2013 yılında, blogunda, Muhammed’i   küçük düşürdüğüne kanaat getirilen sözlerinden dolayı 13 ay hapse mahkum edilmişti. Bu kararın ardından, temyize başvurdu. Ama bu kez de, Ocak 2014’te, Efes antik kentine yakın olan, turistik Şirince köyündeki eski binaları izinsiz restore ettiği gerekçesiyle, en az iki yıl  sürecek olan hapis cezasını çekmeye başladı. Nişanyan, 90’lı yıllardan beri kendini, yerel mimari mirası tekrar gün yüzüne çıkarmaya adamıştı. Resmi olarak, bu hükmün Nişanyan’ın tartışmalı yazılarıyla hiçbir ilgisi yok. Ama (Kanada’daki) Charbonneau Komisyonu’nu bile korkutacak kadar yolsuzluk skandalları karşısında eğilen bir devlette, bu durum oldukça ironik. « Aslında ilkesel olarak korunması gereken alanlarda, hiçbir yaptırımı olmadan devasa binaların inşa edildiği bir ülkede, Nişanyan’ın hapse atılması adaletsizliktir.» Gazeteci Hasan Cemal

Nişanyan’ın hapse girmesine neden olan şeyin inşa edilen küçük bir taş ev ya da kule olmaması muhtemel. Kulenin arkasında bir fil saklanıyor. Her şey, hapse girmesinin, yıllardır süren hukuki tacizlerin bir sonucu olduğunu gösteriyor.  Human Rights Watch’ın da belirttiği gibi, kanıtlar, bu entelektüelin, çok tartışılan yazıları yüzünden Türk yetkililer tarafından hedef alındığı yönünde.  Nişanyan da, iki sebepten dolayı cezalandırıldığını düşünüyor: Ermeni kimliği – ki bu Türkiye’de durumu ağırlaştıran bir faktördür – ve insanların hoşuna gitmeyen fikirleri.

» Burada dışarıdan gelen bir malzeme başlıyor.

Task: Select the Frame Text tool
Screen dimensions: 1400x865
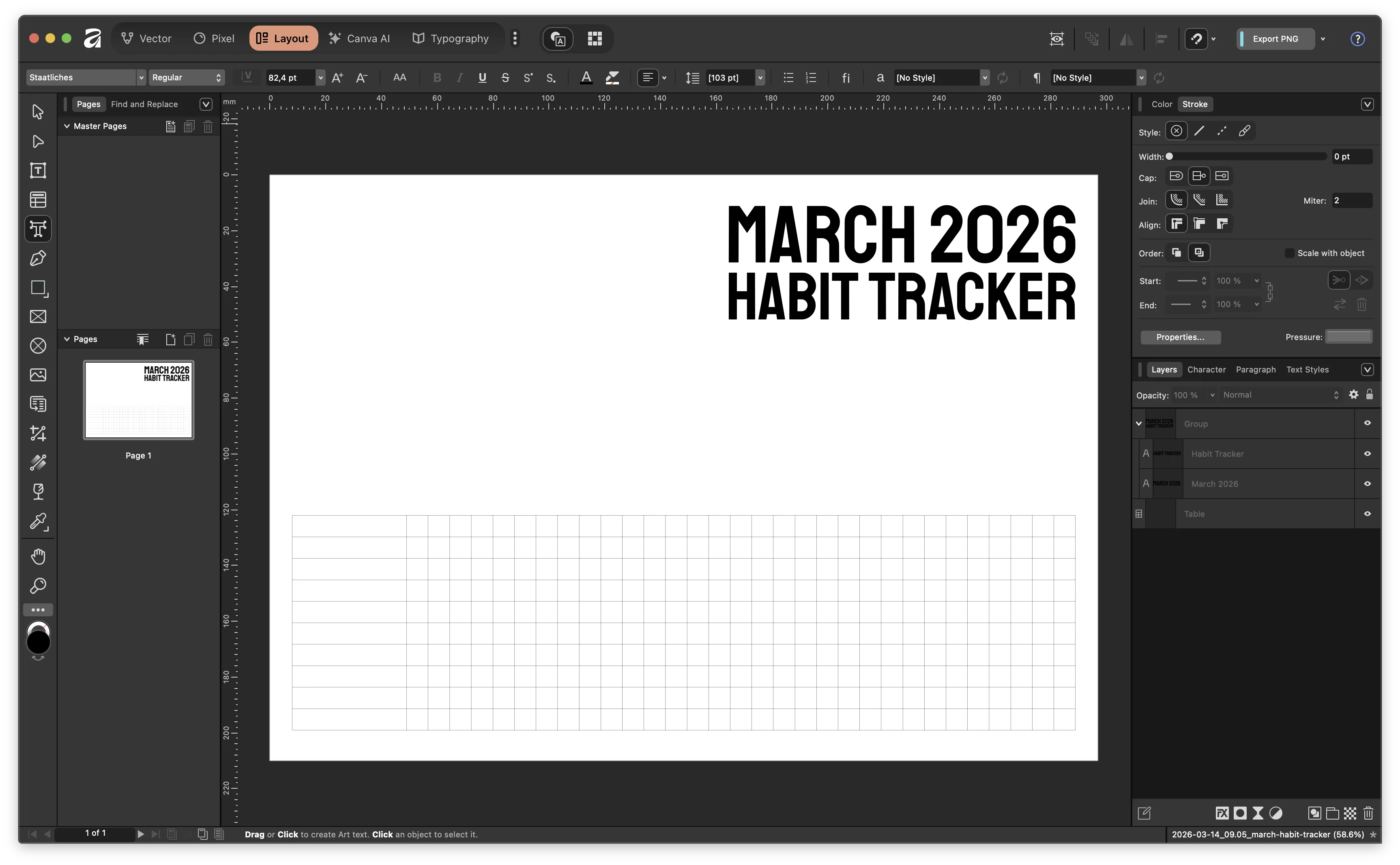Action: click(38, 170)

Nişanyan, oğlu Tavit tarafından okunan mektubunda, provokatör bir üslupla, kendini eleştirmesi gereken bir nokta olmadığını, aslında durumun tam tersi olduğunu ifade ediyor. «Affedilmek ya da mazur görülmek değil talebim.Yaptıklarımın görmezden gelinmesini istemiyorum. Ödülü hak ettiğimi sanıyorum. Teşekkürü hak ettiğimi düşünüyorum. Beni cezalandırdıklarını zannedenlerin boynu bükük karşıma gelip benden af dilemesini bekliyorum.»

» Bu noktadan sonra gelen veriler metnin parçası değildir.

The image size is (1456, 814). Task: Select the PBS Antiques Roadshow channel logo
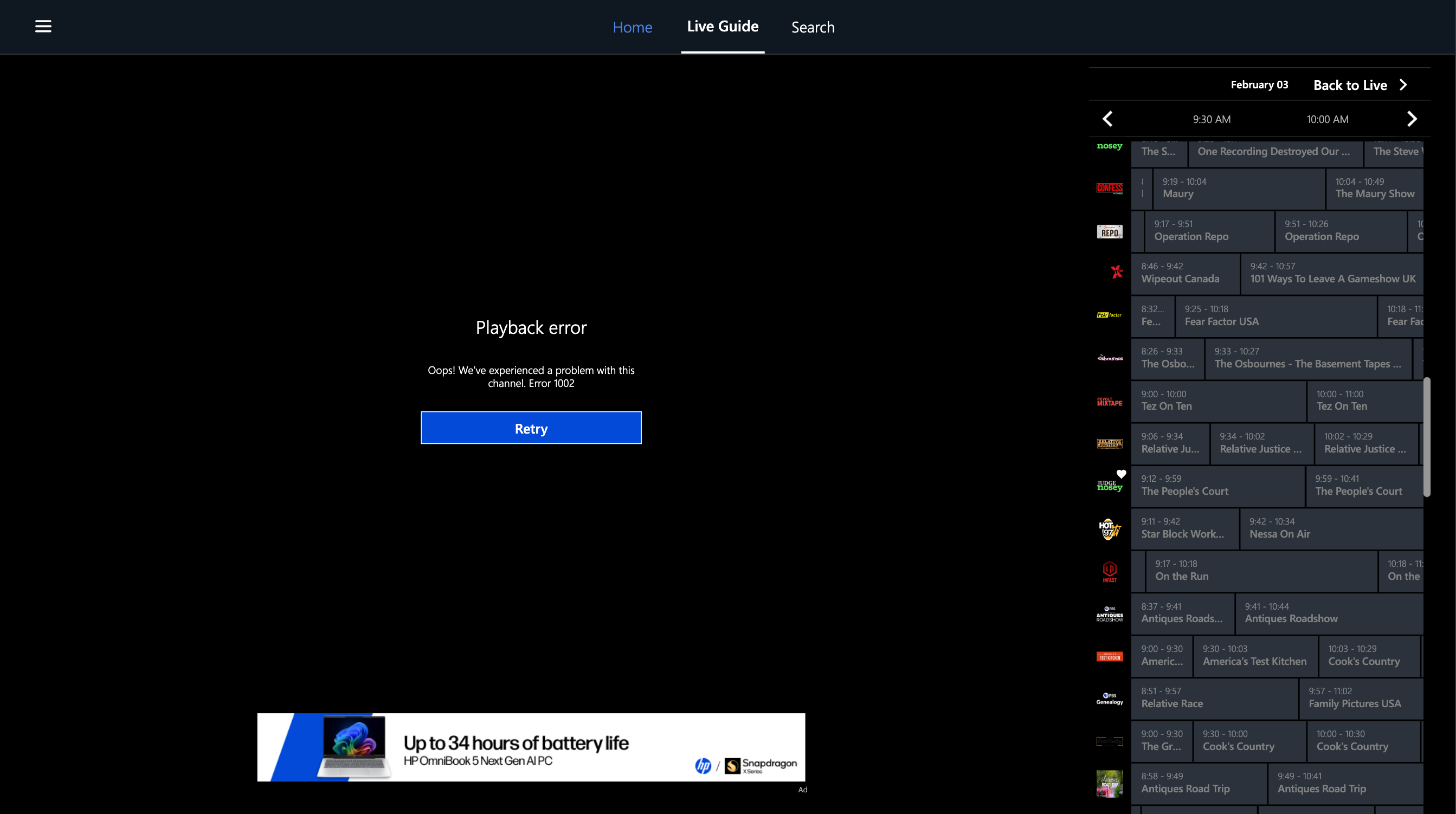click(1110, 614)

Nişanyan, bu gelmesi muhtemel olmayan özürleri beklerken, İzmir’deki Torbalı  cezaevinde hapis yatıyor. Her hafta, yakınlarının onunla 10 dakika süreyle telefonda konuşma hakkı var. Şartlar göz önüne alındığında, umut edebilecekleri en iyi şey, 45 dakikalık, camın arkasından yapabilecekleri görüşme… «Babamı çok özlüyorum,» diyerek açılıyor kızı bana. «Yapabileceğim hiçbir şey olmadığını bilmek beni mahvediyor.»

Nişanyan’ın hapisten çıkması için mücadele eden insanların düzenlediği konferansa katılanlara, heyecanla, «Babamı unutmadığınız için teşekkür ederim,» diyor. Organizatörlerden biri ona «Baban, unutabileceğimiz biri değil,» diye cevap veriyor. Human Rights Watch, Türk hükümetinin, ifade özgürlüğü ve basın özgürlüğünün, Türkiye’de yapılması gereken, kişisel hakları kapsayan reformun temel alanlarından olduğunu resmi olarak kabul ettiğini hatırlatıyor. İnsanlar, hâlâ, hükümetin bu taahhüdünün tümüyle somutlaşmasını bekliyor. Sınır Tanımayan Gazeteciler’e göre, Türkiye hâlâ, gazetecilerin en çok hapsedildiği beş ülkeden biri.

Avukat, gazeteci ve insan hakları savunucusu Orhan Kemal Cengiz, Türkiye’de günlük yayımlanan Today’s Zaman gazetesinde yazdığı yazısında, şu soruyu soruyor: « Eğer Nişanyan Ermeni olmasaydı, Ermeni Soykırımı’ndan bahsetmemiş olsaydı, bazı İslami kesimleri rahatsız eden sözleri telaffuz etmemiş olsaydı, sonu hapis olur muydu?» Cevap, sorunun içinde.